Riflettendo sulle prime fasi del contagio, il libro spiega che se è vero che le «comunicazioni dalla Cina non sono state tempestive e trasparenti», tuttavia sarebbe «riduttivo pensare che questa pandemia sia solo colpa di qualche evento iniziale che poteva essere evitato» (p. 41). Per quanto riguarda il fronteggiare l’emergenza il volume spiega che il «comportamento spesso irragionevole dei media e le aspettative altrettanto irragionevoli del pubblico porteranno spesso a decisioni intempestive o illogiche prese dagli organi politici, in parte ispirate proprio dalla pressione congiunta di media e pubblico» (p. 55).
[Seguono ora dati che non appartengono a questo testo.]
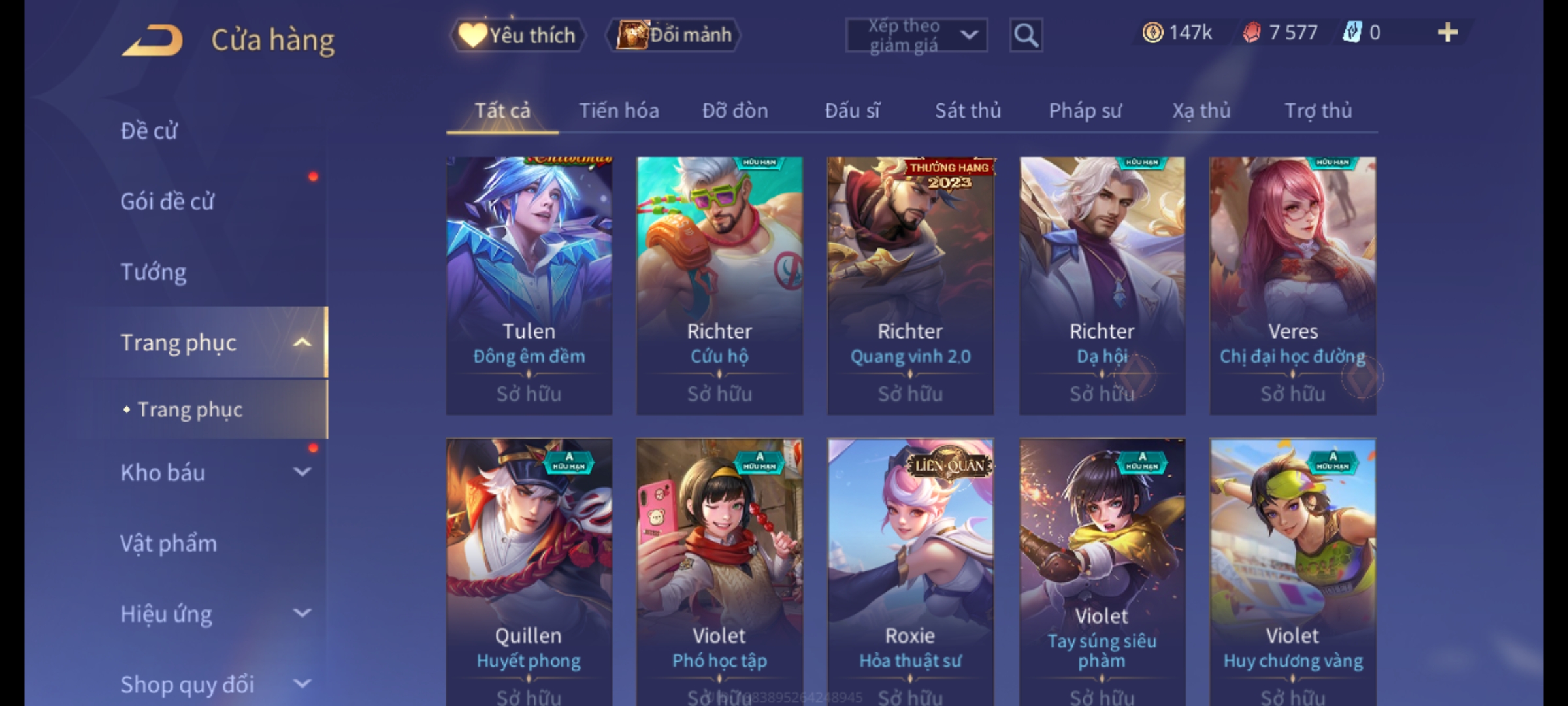The height and width of the screenshot is (706, 1568).
Task: Select the Tiến hóa tab
Action: click(x=619, y=110)
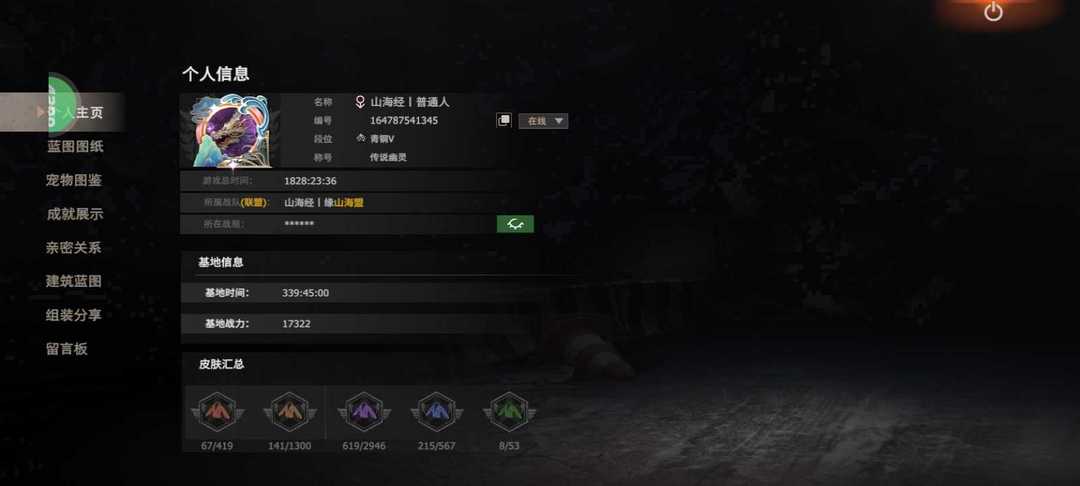Open the 留言板 message board
Image resolution: width=1080 pixels, height=486 pixels.
(67, 348)
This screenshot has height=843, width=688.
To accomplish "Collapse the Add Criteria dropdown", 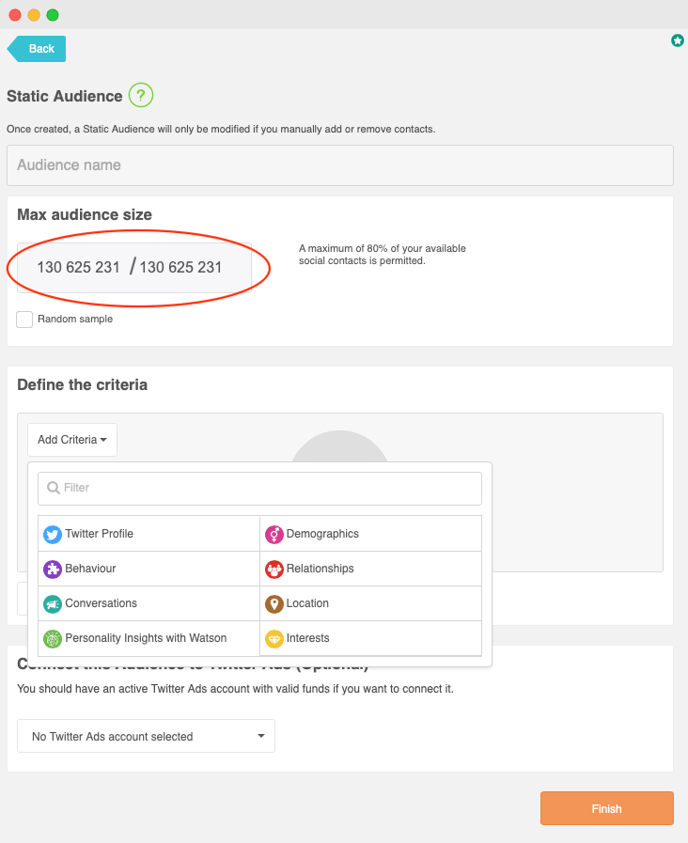I will (x=72, y=440).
Raccomanda l’autore: «Diffidate dei politici che dicono “noi seguiamo la scienza”, […]. Un decisore onesto dovrebbe semmai dire che “ascolta la scienza”» (p. 162).
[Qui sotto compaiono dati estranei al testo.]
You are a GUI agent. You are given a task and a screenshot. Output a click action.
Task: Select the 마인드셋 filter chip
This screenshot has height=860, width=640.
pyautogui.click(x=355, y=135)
In effetti, secondo Vespignani il «fallimento comunicativo è stato uno dei disastri più evidenti della gestione pandemica» (p. 223), con ricercatori «più interessati a tenere viva l’attenzione sul proprio personaggio che sugli accadimenti scientifici» (p. 229) e governanti che trattavano «i cittadini come bambini incapaci di elaborare pensieri adulti e complessi» (p. 233). Cosa che ha spesso contribuito a generare paure, diffidenze, teorie del complotto.
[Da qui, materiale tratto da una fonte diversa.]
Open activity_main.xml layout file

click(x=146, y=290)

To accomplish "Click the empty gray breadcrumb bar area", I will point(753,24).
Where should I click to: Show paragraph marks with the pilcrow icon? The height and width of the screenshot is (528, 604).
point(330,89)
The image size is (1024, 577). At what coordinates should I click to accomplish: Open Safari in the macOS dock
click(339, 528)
Sono pure mancate le «infrastrutture importanti dedicate all’analisi dei dati e alla previsione della traiettoria dei contagi» (p. 79), anche nel caso della pur prevista seconda ondata. «Le società occidentali si erano cullate in un piacevole sogno in cui la pandemia era finita e il virus indebolito. Al risveglio si trovavano a fare i conti con le carenze dei sistemi di monitoraggio, con protocolli e infrastrutture che dovevano essere preparate nei mesi precedenti» (p. 199).

Una parola chiara il direttore Vespignani la spende in favore dei vaccini a mRna (quelli prodotti da Pfizer e Moderna, per capirci), che hanno impresso una svolta al contrasto al Covid-19, i cui studi di base «avevano alle spalle oltre dieci anni di lavoro» (p. 210). Peraltro essi, «tranne casi specifici, non devono essere considerati degli scudi impenetrabili» (p. 214) ma armi preziose «per ridurre il rischio di finire in ospedale o di avere un decorso fatale della malattia, ma anche per abbattere la pressione sui sistemi sanitari» (p. 217).
Quando finirà la pandemia? La domanda è universale e legittima, però «non si spegne un’epidemia come se buttassimo l’acqua da un elicottero sopra un incendio» (p. 213). «Immaginare di uscirne da soli mentre nel resto del mondo continua a generare sfracelli è un’ingenuità e un errore grave» (p. 219). Dal momento che «vaccini e farmaci sono un bene pubblico sovranazionale» (p. 220) ma le difficoltà logistiche, soprattutto legate alla catena del freddo, sono innegabili, occorre aumentare la capacità regionale di produzione. In sostanza il virus «continua a infettare, mutare e uccidere, ma la società ha deciso per decreto che la pandemia non è più un problema» (p. 254). Speriamo che le lezioni che Alessandro Vespignani trae da questa pandemia, peraltro effettivamente non ancora conclusa in ogni angolo del pianeta, siano apprese da tutti e specialmente dalle autorità.